There were moments throughout the Bulls’ title years when Paxson, Michael Jordan and their teammates got under Phil Jackson’s skin, causing the often-philosophical head coach to respond with an unusual form of punishment.

“When Phil was really frustrated with us, he would have us get 10 feet apart with a partner and throw two-hand chest passes, ball-fake bounce passes around a defender, and two-hand overhead passes,” said Paxson, the Bulls’ executive vice president of basketball operations. “Every good coach that I ever played for always stressed that in times of pressure on the floor, you can always fall back on your fundamentals.”

With rare exception, today’s NBA stars showcased their games with traveling AAU teams separate from their high school teams.
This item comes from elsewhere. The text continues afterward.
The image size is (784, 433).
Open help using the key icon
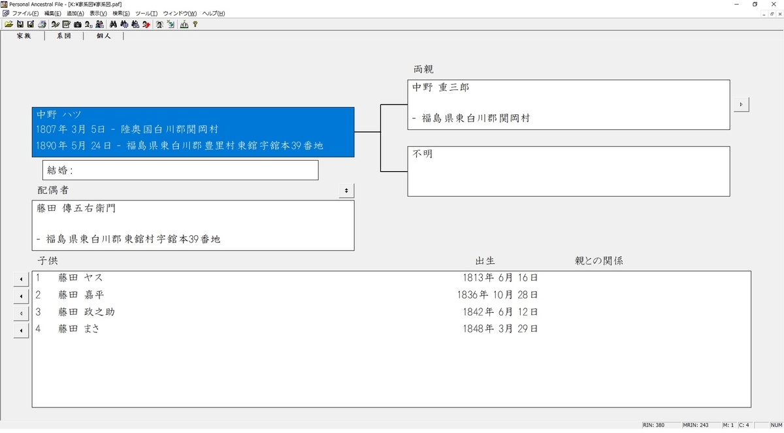(195, 24)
Bobcats coach Paul Silas said AAU coaches rarely focus on fundamentals such as passing and that in turn hurts the game.

“I watched AAU ball when I was working for Adidas, and the players don’t really learn anything,” Silas said. “Guys just let them play. And then the college coaches only get them for a year. Once the player gets here to us, now it’s difficult because they haven’t been taught, they haven’t learned.”

Celtics coach Doc Rivers watched his son, Austin, thrive on the AAU circuit before playing as a freshman at Duke. The elder Rivers can see both sides of the argument.
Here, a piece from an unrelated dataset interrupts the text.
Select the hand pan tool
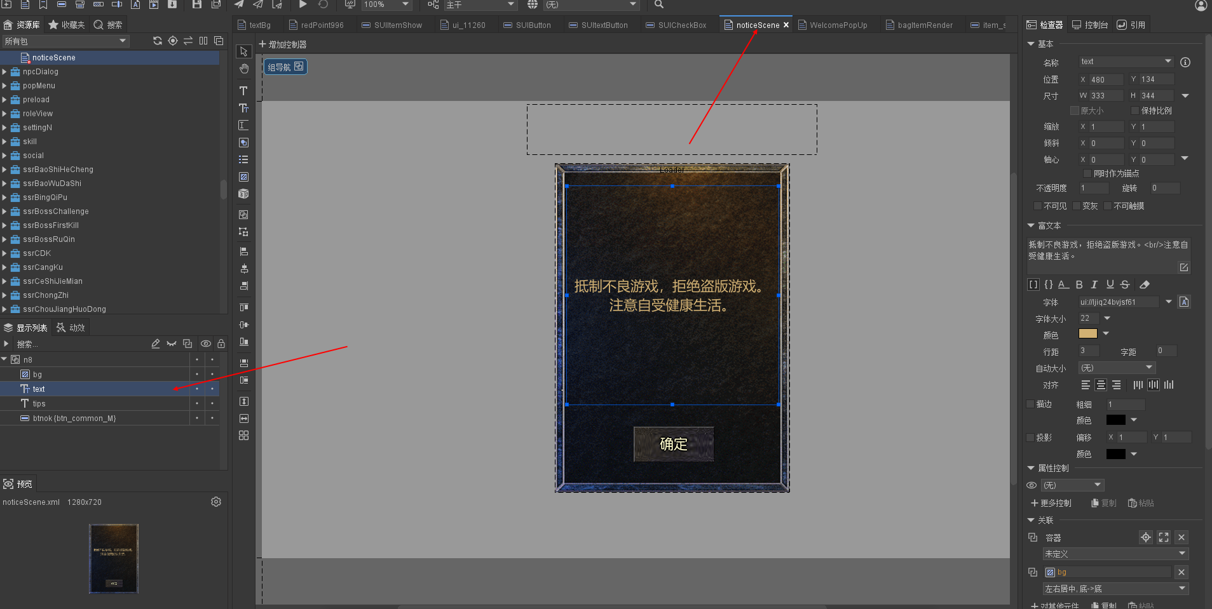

“It’s hit or miss whether they’re getting great coaching in AAU,” Rivers said. “At the end of the day, I don’t kill AAU for the fact that kids get to play. So I’ll take that. But the bad part about AAU is I don’t know if they get taught to play the right way.”
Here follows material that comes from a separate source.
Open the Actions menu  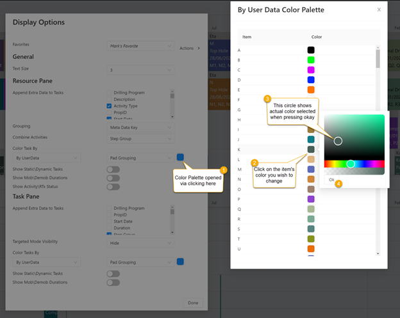click(190, 48)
Thibodeau, who coached under Rivers in Boston, offered his take on AAU programs.

“There are pros and cons to everything,” Thibodeau said. “In many ways, because of all the AAU stuff, they’re losing some time that they would be spending with their high school teammates, their high school coaches and their summer programs. And then the focus becomes more on games, which is also good. You’re probably spending less time on practicing fundamentals in some ways. But you’re also playing in a lot more games at a higher level of competition.

“So there’s the tradeoff.”

In three of the last four NBA drafts, teams have selected point guards with one year of college experience with the first overall pick: Rose, John Wall (Wizards), and Kyrie Irving (Cavaliers).

Rose elevated his game on the AAU circuit and is now the reigning MVP, the youngest ever in the league. He finished 10th in assists last season.

Thibodeau is just fine with Rose, jump passes and all.

“With certain guys, you give them a little bit more flexibility,” Thibodeau said. “Stockton was great with the one-hand pass off the dribble. Magic the same thing.

“Point guards . . . if they show that they can handle that, you allow them to be creative to get the ball there. So I don’t have a problem with Derrick when it comes to that.”

If passing is a problem in the NBA, Rose’s seems like a good one to have.